> [To do]
Copy every entry below, exactly and in full.

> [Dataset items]
__________

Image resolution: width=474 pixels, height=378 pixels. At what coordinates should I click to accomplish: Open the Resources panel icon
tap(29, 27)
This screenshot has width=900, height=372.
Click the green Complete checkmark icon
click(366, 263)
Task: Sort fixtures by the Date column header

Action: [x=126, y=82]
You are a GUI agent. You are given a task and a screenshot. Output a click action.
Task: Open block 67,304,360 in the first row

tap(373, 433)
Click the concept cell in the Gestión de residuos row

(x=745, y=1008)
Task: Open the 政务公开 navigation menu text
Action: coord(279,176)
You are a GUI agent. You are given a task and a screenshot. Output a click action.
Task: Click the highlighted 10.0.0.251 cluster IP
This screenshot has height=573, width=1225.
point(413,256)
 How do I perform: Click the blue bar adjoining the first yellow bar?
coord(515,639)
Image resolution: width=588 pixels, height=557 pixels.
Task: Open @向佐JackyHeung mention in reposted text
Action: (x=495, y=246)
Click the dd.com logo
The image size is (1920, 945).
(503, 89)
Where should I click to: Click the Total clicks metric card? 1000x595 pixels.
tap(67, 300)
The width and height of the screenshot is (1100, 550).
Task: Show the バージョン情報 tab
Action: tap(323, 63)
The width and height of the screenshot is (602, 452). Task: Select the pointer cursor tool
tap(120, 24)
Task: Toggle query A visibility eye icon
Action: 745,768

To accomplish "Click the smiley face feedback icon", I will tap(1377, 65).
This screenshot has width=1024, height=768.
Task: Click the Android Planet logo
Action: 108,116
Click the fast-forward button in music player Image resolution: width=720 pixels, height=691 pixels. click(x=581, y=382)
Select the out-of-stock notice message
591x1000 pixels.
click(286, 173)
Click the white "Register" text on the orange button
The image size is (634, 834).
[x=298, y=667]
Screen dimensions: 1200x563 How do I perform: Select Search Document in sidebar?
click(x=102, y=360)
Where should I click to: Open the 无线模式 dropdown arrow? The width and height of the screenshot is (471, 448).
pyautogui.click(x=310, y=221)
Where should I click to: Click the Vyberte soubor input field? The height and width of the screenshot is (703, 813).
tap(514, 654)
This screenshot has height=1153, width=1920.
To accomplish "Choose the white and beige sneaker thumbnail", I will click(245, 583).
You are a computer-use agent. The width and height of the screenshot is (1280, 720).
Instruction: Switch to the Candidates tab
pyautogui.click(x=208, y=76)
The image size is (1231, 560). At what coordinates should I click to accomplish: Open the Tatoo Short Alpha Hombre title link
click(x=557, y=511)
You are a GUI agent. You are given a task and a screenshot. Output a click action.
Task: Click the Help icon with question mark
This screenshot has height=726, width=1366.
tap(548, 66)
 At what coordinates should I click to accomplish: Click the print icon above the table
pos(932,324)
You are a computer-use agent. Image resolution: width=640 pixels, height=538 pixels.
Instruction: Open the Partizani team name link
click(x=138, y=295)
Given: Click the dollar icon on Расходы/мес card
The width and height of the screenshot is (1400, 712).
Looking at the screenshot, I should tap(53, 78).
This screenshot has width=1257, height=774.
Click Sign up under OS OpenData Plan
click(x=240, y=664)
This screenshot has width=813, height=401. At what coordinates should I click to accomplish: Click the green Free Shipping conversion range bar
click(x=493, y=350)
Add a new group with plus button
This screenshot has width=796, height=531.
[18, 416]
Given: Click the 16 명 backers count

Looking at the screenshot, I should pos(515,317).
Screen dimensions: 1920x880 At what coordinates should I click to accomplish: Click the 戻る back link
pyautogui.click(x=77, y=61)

__________

> [Result below]
Image resolution: width=474 pixels, height=378 pixels. At what coordinates should I click to accomplish: Open the Resources panel icon
tap(29, 27)
This screenshot has width=900, height=372.
Click the green Complete checkmark icon
click(366, 263)
Task: Sort fixtures by the Date column header

Action: [x=126, y=82]
You are a GUI agent. You are given a task and a screenshot. Output a click action.
Task: Open block 67,304,360 in the first row

tap(373, 433)
Click the concept cell in the Gestión de residuos row

(x=745, y=1008)
Task: Open the 政务公开 navigation menu text
Action: coord(279,176)
You are a GUI agent. You are given a task and a screenshot. Output a click action.
Task: Click the highlighted 10.0.0.251 cluster IP
This screenshot has height=573, width=1225.
point(413,256)
 How do I perform: Click the blue bar adjoining the first yellow bar?
coord(515,639)
Image resolution: width=588 pixels, height=557 pixels.
Task: Open @向佐JackyHeung mention in reposted text
Action: (x=495, y=246)
Click the dd.com logo
The image size is (1920, 945).
(503, 89)
Where should I click to: Click the Total clicks metric card? 1000x595 pixels.
tap(67, 300)
The width and height of the screenshot is (1100, 550).
Task: Show the バージョン情報 tab
Action: tap(323, 63)
The width and height of the screenshot is (602, 452). Task: Select the pointer cursor tool
tap(120, 24)
Task: Toggle query A visibility eye icon
Action: 745,768

To accomplish "Click the smiley face feedback icon", I will tap(1377, 65).
This screenshot has width=1024, height=768.
Task: Click the Android Planet logo
Action: 108,116
Click the fast-forward button in music player Image resolution: width=720 pixels, height=691 pixels. click(x=581, y=382)
Select the out-of-stock notice message
591x1000 pixels.
click(286, 173)
Click the white "Register" text on the orange button
The image size is (634, 834).
[x=298, y=667]
Screen dimensions: 1200x563 How do I perform: Select Search Document in sidebar?
click(x=102, y=360)
Where should I click to: Open the 无线模式 dropdown arrow? The width and height of the screenshot is (471, 448).
pyautogui.click(x=310, y=221)
Where should I click to: Click the Vyberte soubor input field? The height and width of the screenshot is (703, 813).
tap(514, 654)
This screenshot has height=1153, width=1920.
To accomplish "Choose the white and beige sneaker thumbnail", I will click(245, 583).
You are a computer-use agent. The width and height of the screenshot is (1280, 720).
Instruction: Switch to the Candidates tab
pyautogui.click(x=208, y=76)
The image size is (1231, 560). At what coordinates should I click to accomplish: Open the Tatoo Short Alpha Hombre title link
click(x=557, y=511)
You are a GUI agent. You are given a task and a screenshot. Output a click action.
Task: Click the Help icon with question mark
This screenshot has height=726, width=1366.
tap(548, 66)
 At what coordinates should I click to accomplish: Click the print icon above the table
pos(932,324)
You are a computer-use agent. Image resolution: width=640 pixels, height=538 pixels.
Instruction: Open the Partizani team name link
click(x=138, y=295)
Given: Click the dollar icon on Расходы/мес card
The width and height of the screenshot is (1400, 712).
Looking at the screenshot, I should tap(53, 78).
This screenshot has width=1257, height=774.
Click Sign up under OS OpenData Plan
click(x=240, y=664)
This screenshot has width=813, height=401. At what coordinates should I click to accomplish: Click the green Free Shipping conversion range bar
click(x=493, y=350)
Add a new group with plus button
This screenshot has width=796, height=531.
[18, 416]
Given: Click the 16 명 backers count

Looking at the screenshot, I should pos(515,317).
Screen dimensions: 1920x880 At what coordinates should I click to accomplish: Click the 戻る back link
pyautogui.click(x=77, y=61)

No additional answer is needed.